### What you are asked to do
Only those lines from the one with "Facebook (80, 1259)" through the last line of the material below should be output, each exactly as it appears.

[Input data Boundary: Start]

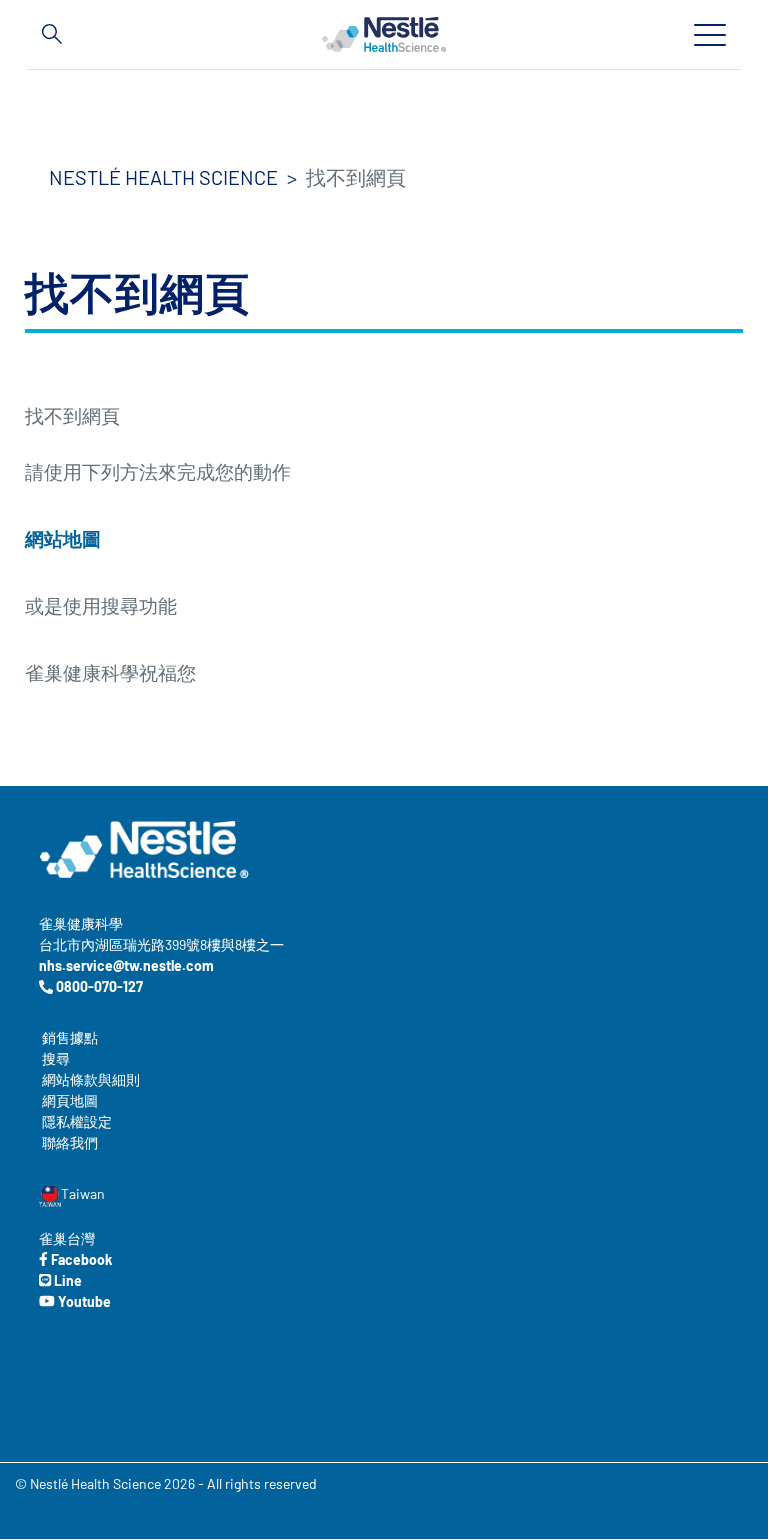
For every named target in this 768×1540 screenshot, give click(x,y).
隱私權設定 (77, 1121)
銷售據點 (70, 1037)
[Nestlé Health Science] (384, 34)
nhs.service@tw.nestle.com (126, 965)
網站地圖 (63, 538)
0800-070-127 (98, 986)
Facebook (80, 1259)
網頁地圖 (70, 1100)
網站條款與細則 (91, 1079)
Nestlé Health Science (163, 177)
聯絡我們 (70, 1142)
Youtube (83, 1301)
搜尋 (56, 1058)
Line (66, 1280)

[Input data Boundary: End]

### Response below
Facebook (80, 1259)
網頁地圖 (70, 1100)
網站條款與細則 (91, 1079)
Nestlé Health Science (163, 177)
聯絡我們 (70, 1142)
Youtube (83, 1301)
搜尋 (56, 1058)
Line (66, 1280)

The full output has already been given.